Some stay only days, others wait decades, but the crowds of elderly Indian Hindu devotees are calm and confident that their one-way pilgrimage to death will deliver everlasting peace.
Smouldering funeral pyres line the Ganges river in India’s holy city of Varanasi, where thousands of Hindu faithful come each year to spend their final days.
Dying beside the banks of the Ganges guarantees they will be cremated there and their ashes scattered in the water along the river’s steps or “ghats”, which Hindus believe ensures liberation from the cycle of rebirth.
Badri Prasad Agarwal, 92, travelled for days over 1,000 kilometres (620 miles) from the far western state of Rajasthan, happy to wait in peace knowing he was in the right place to die.
“This is god’s own land,” the 92-year-old said, resting at the near-end of a long and hard life.
– ‘In god’s home’ –
He says his god has told him he has five more months to live.
He is content to spend them in a hospice that serves those coming to spend their final days in quiet contemplation of their past and the future they believe will come.
“I talk with god every day,” Agarwal said. “Soon I will be at peace, in god’s home.”

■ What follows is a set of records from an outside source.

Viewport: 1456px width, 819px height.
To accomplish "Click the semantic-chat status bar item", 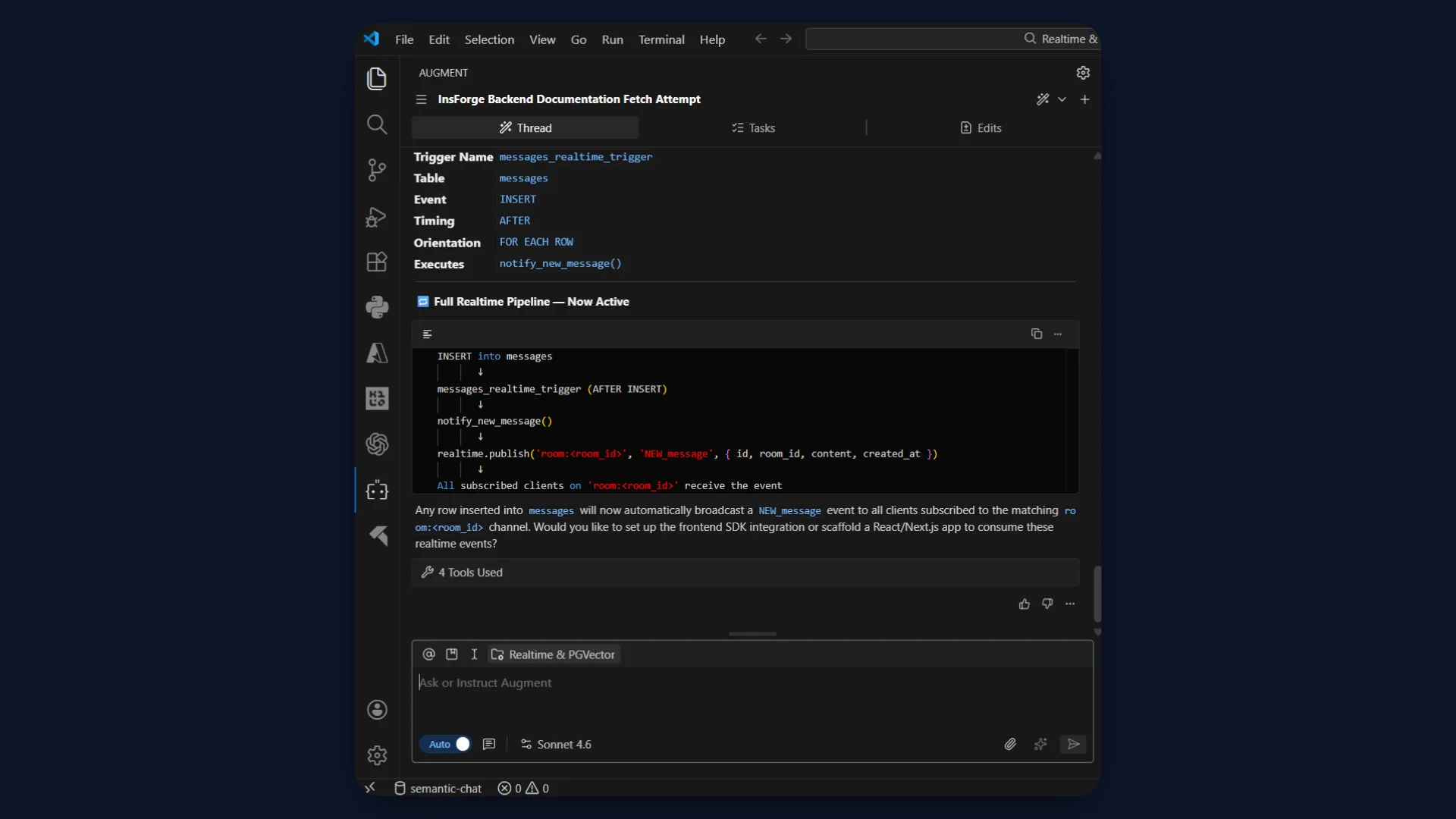I will click(438, 789).
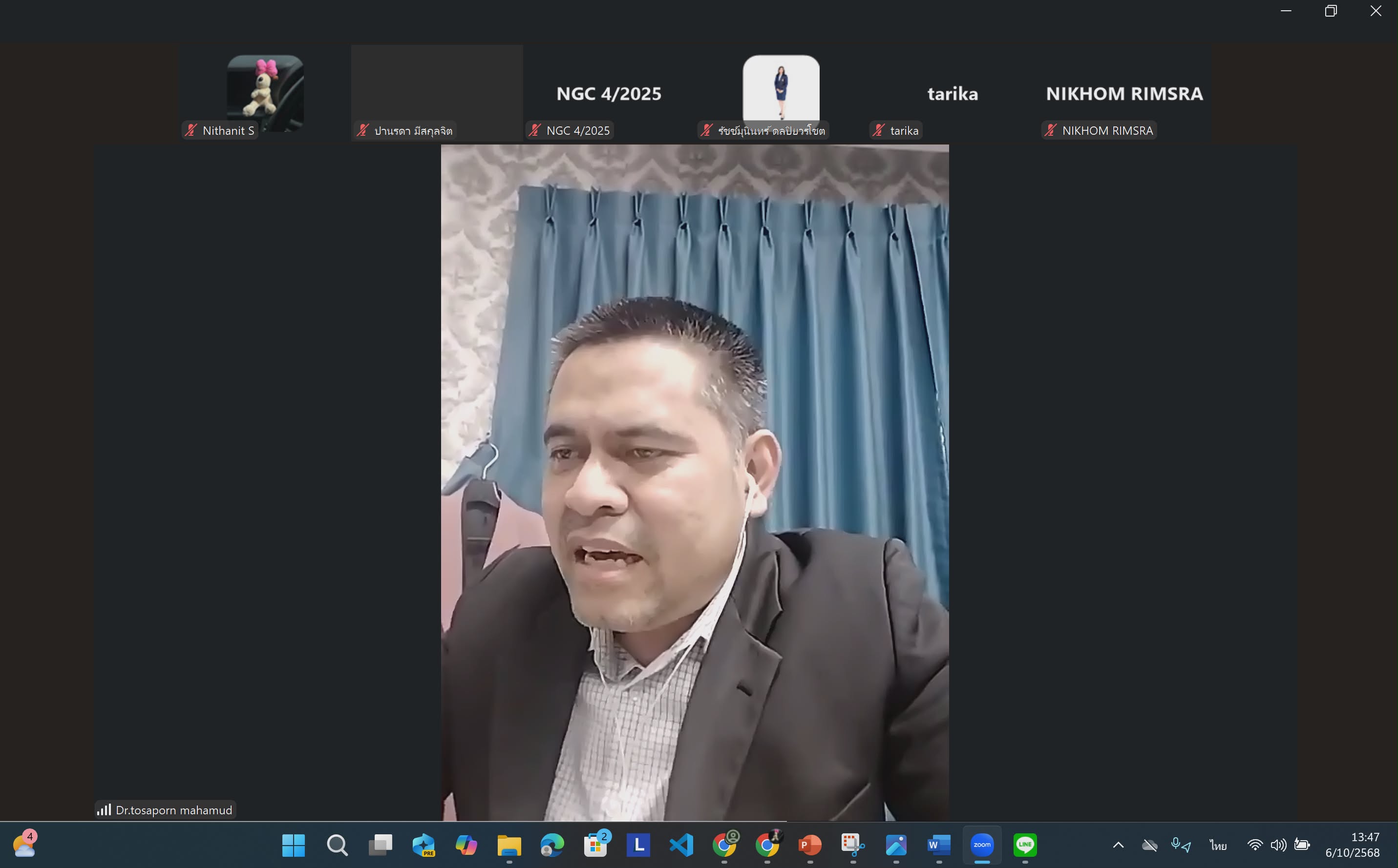Viewport: 1398px width, 868px height.
Task: Open Microsoft Word from taskbar
Action: (938, 845)
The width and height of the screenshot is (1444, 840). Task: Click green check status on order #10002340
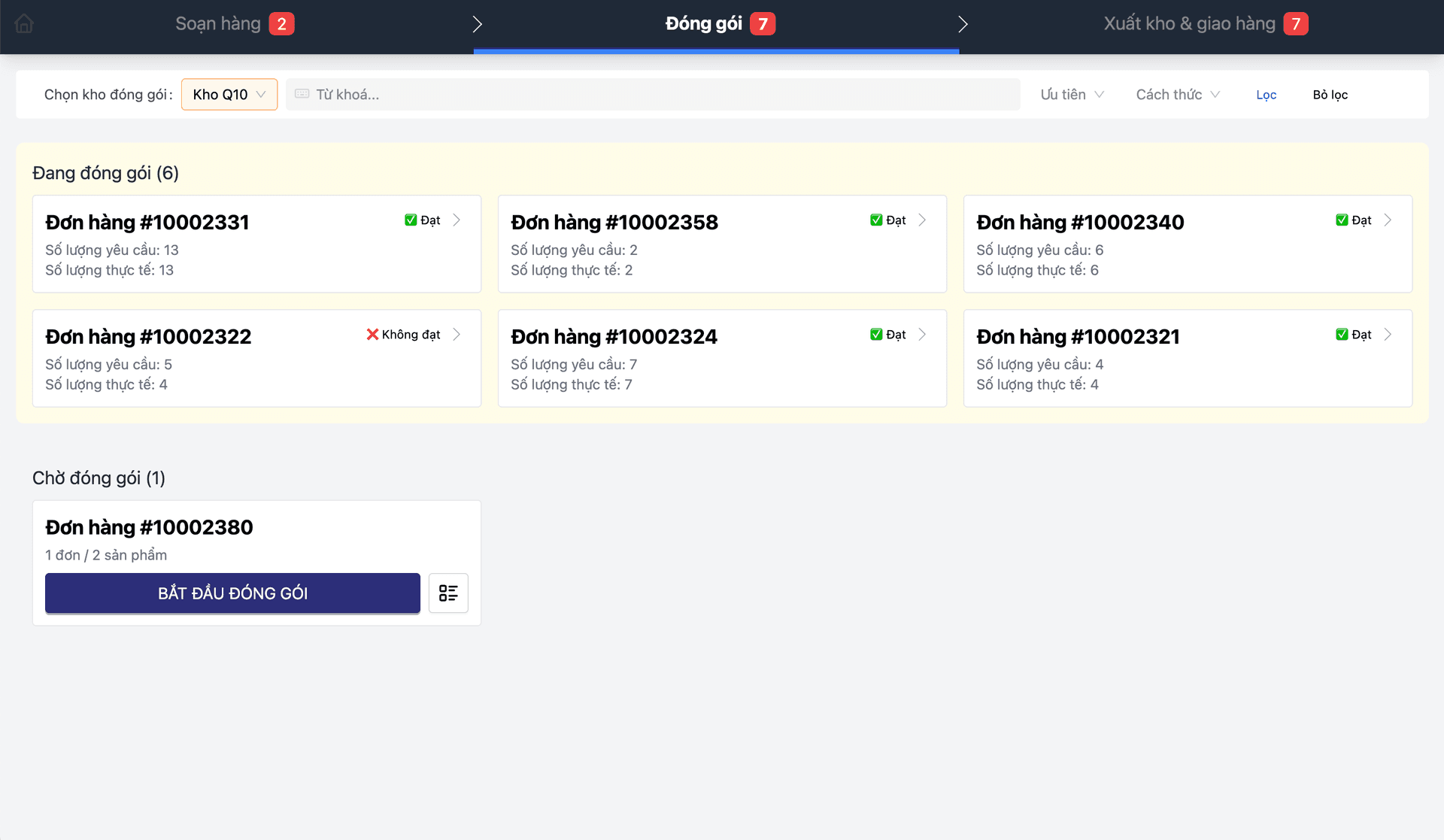(x=1342, y=220)
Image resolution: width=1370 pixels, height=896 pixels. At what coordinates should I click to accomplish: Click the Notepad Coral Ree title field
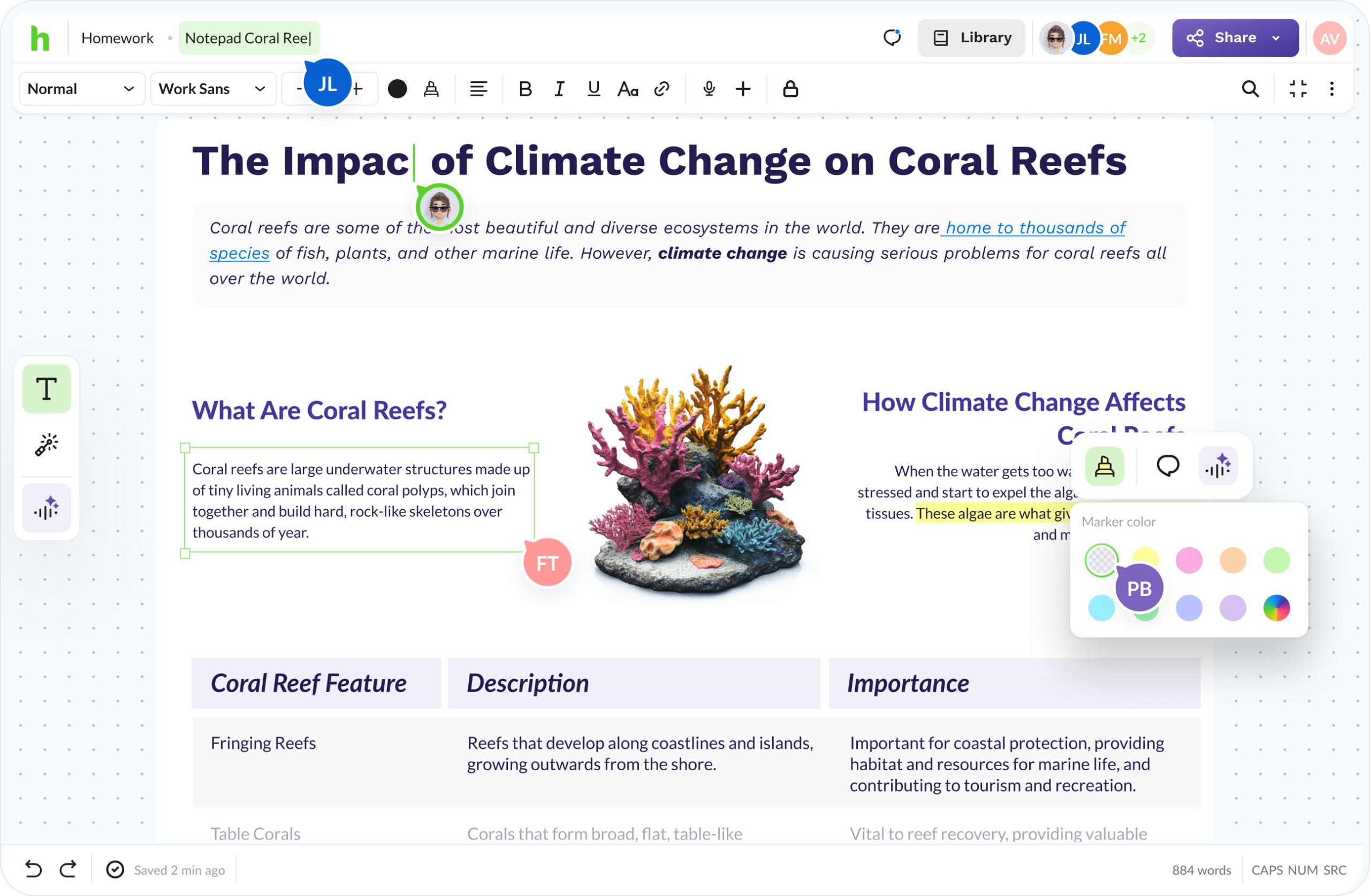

He has found space to live in a charity guesthouse called the Mumukshu Bhawan hospice — “House of those Seeking Salvation” — one of scores of “salvation homes” in the city.
The centre has 40 rooms serving some of the thousands of people who come to Varanasi to die.
Agarwal is pleased to be there, as it is one of the closest to the river, just a minute’s walk away.
There the cremation fires blaze nonstop, as they have done since time immemorial.
For Hindus, the northern city of Varanasi, also known as Benares, is one of the holiest places in the world.
It is the city of Lord Shiva, the god of destruction, who Hindus say must destroy before he can recreate. People in search of “moksha”, or liberation, have travelled there for centuries.
– ‘Attain salvation’ –
At the salvation hospice, some come alone and are dependent on charity. Some are married couples.
Others use their life savings to pay their way, or bring along relatives to care for them.
There are medical facilities for the sick but in this holy city, death is not something to mourn.
Instead, it is considered a blessing, for the understanding of the elders is that their souls will attain freedom from the cycle of life and death.
Nathi Bai, 72, moved to Varanasi two years ago, looking forward to her time at the Manikarnika Ghat cremation site.
“I want to be cremated… for my soul to be at peace, and my ashes immersed in the Ganges,” she said.
She has watched the celebrations of those who have died in their fervent belief that salvation lies ahead.
“When people are taken for cremation, it is like you are taken on a throne like a god,” she said.
“There’s so much respect and everything is done so well.”
Gulab Bai came with her husband over 30 years ago. He died after seven years, and while her now grown children come to visit, she is ready to go.
The 91-year-old, dressed in a saffron sari, the sacred colour of Hinduism, waits for her turn in serenity.
“Dying and being cremated here breaks the endless cycle of life and death,” she said. “Then I will attain salvation.”